Structure and dynamics of a designed helix-loop-helix dimer in dilute aqueous trifluoroethanol solution. A strategy for NMR spectroscopic structure determination of molten globules in the rational design of native-like proteins

Abstract

The overwhelming majority of engineered amino acid sequences designed to fold into well defined tertiary structures show the hallmarks of molten globules. Although imperfectly folded, the structures of these polypeptides are of considerable interest in assessing the predictive power of design strategies and in understanding the structural basis for the formation of proteins with native-like properties. This paper describes a strategy for the structural characterization of molten globules by NMR spectroscopy applied to the study of SA-42, a polypeptide with 42 amino acids that folds into a hairpin helix-loop-helix dimer.

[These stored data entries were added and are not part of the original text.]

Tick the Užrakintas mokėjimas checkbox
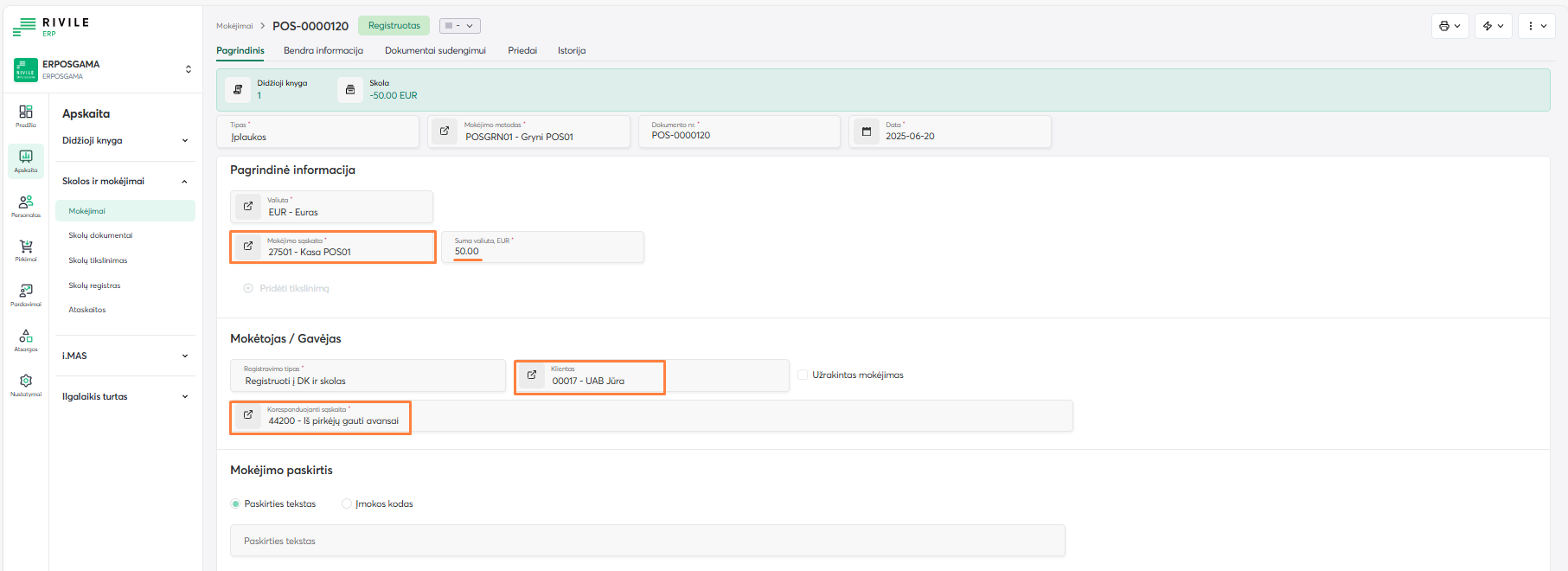The width and height of the screenshot is (1568, 571). coord(803,375)
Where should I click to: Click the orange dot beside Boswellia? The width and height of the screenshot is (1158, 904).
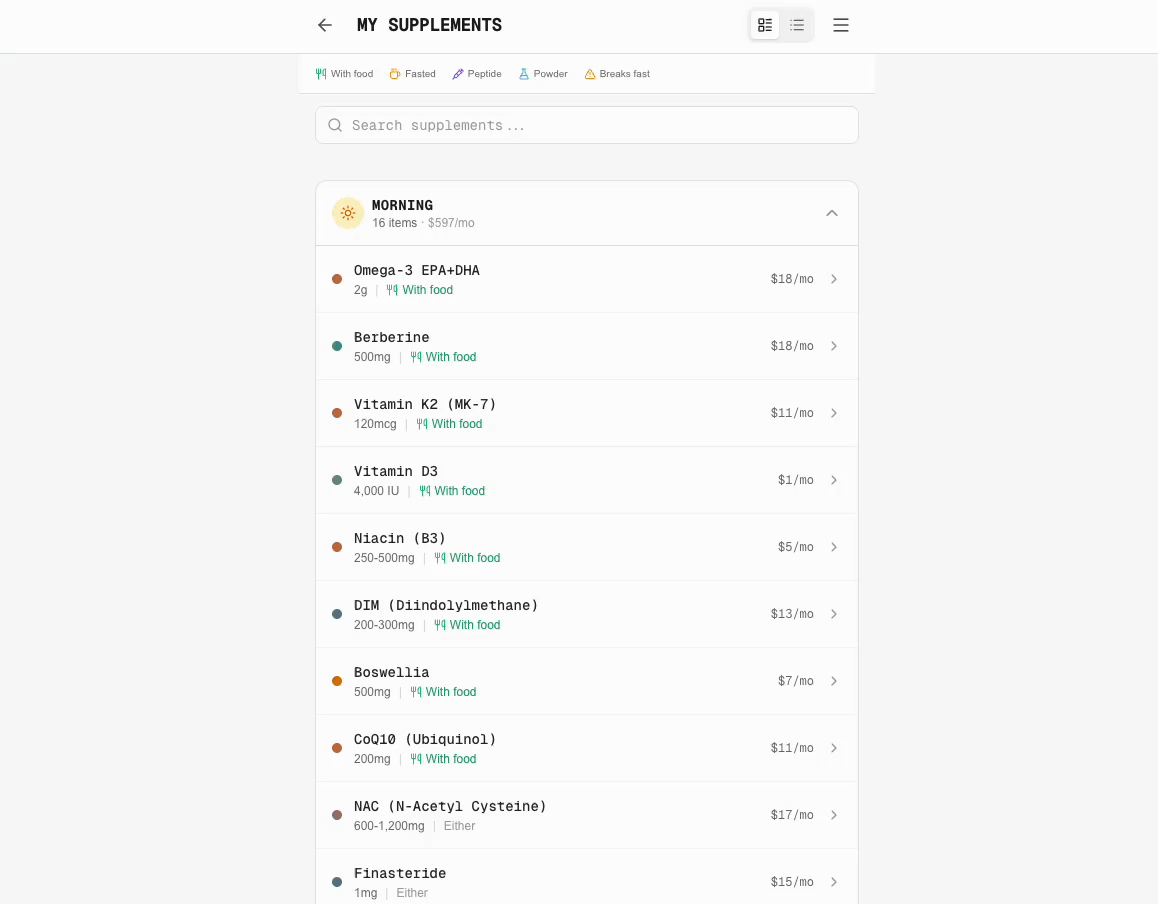coord(337,681)
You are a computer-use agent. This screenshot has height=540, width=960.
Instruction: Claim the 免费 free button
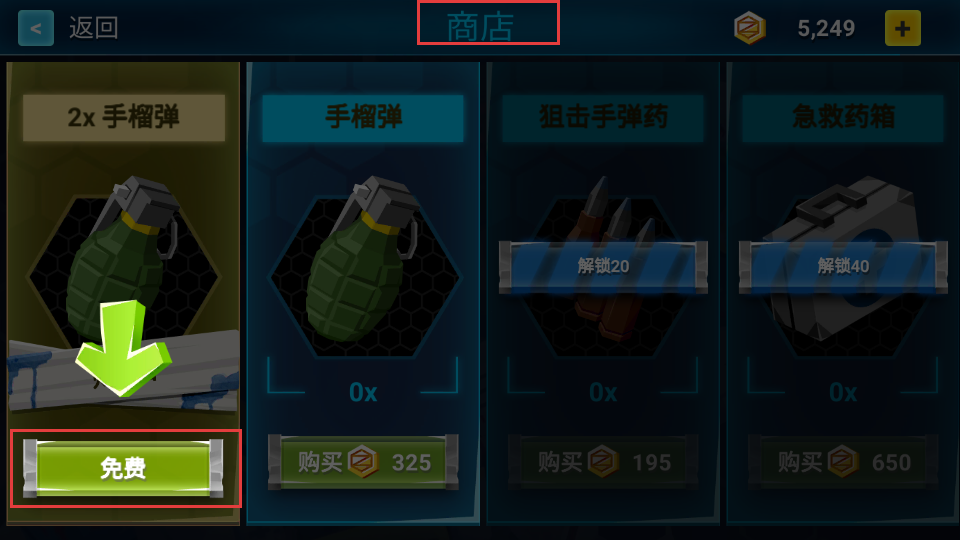tap(123, 468)
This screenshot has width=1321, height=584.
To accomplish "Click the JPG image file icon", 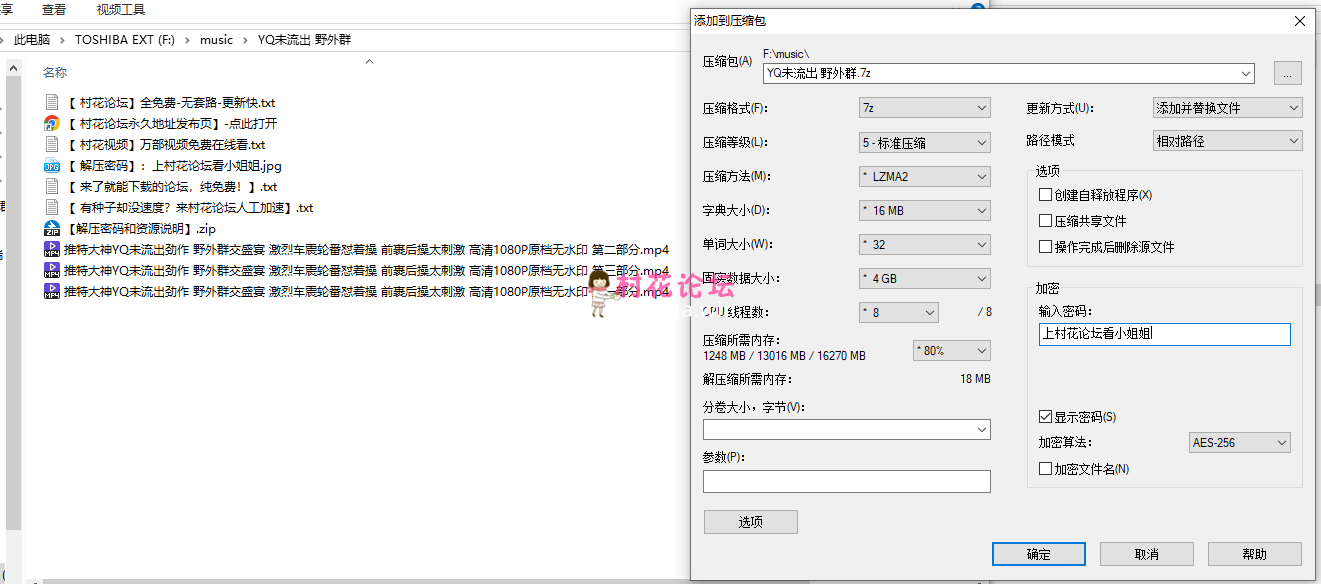I will click(52, 166).
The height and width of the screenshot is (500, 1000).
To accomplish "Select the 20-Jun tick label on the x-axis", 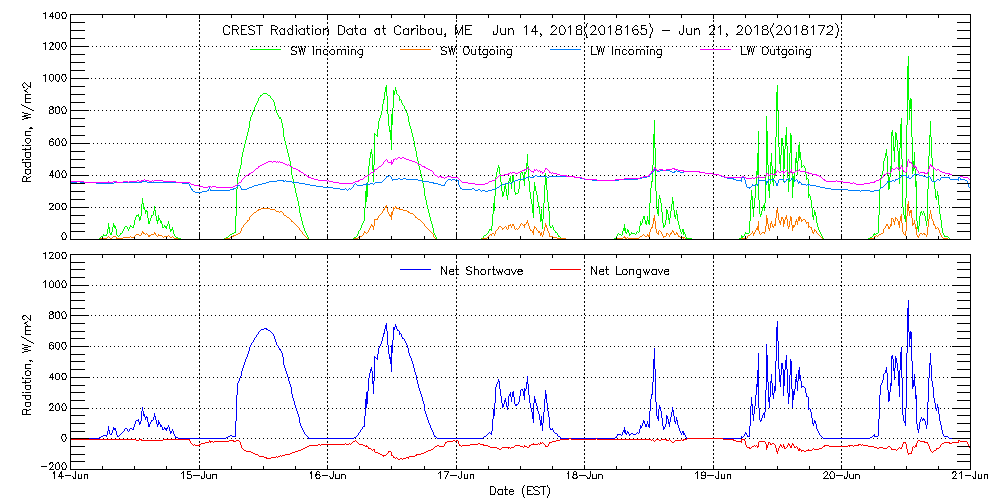I will [x=842, y=476].
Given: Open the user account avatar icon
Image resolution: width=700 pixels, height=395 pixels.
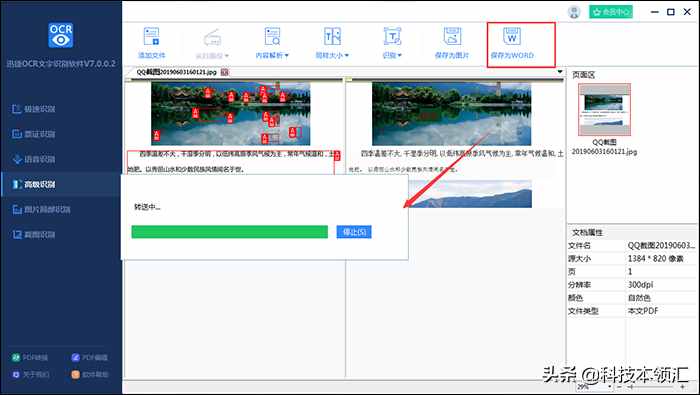Looking at the screenshot, I should (574, 12).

The 1H NMR spectrum of SA-42 was assigned in several mixtures of water and trifluoroethanol (TFE) (0-30 vol%) and small amounts of TFE were shown to have a significant effect on the spectrum. The secondary and supersecondary structures of SA-42 were determined. In aqueous solution a helix-loop-helix dimer is formed, but in 30 vol% of TFE the population of hairpin dimers are negligible and SA-42 is monomeric, folding into two non-interacting helical segments. In solutions containing less than 3 vol% of TFE the structure is very similar to that in water and the structural information may be used to develop the motif in aqueous solution. Less well ordered amino acid residue sidechains in the hydrophobic core were identified. Helix distortion in the tetrahelix bundle was found to be small. Detailed information about molten globule structures in aqueous solution can be obtained from NMR spectroscopy if the spectra are assigned in dilute TFE solution. On the basis of the NMR spectroscopic analysis, the solution structure of SA-42 was found to be close to the designed one. A route for developing native-like properties in SA-42 is suggested based on the identification by NMR spectroscopy of some less well ordered amino acid sidechains in the hydrophobic core and on the observed structural rigidity of the two helices.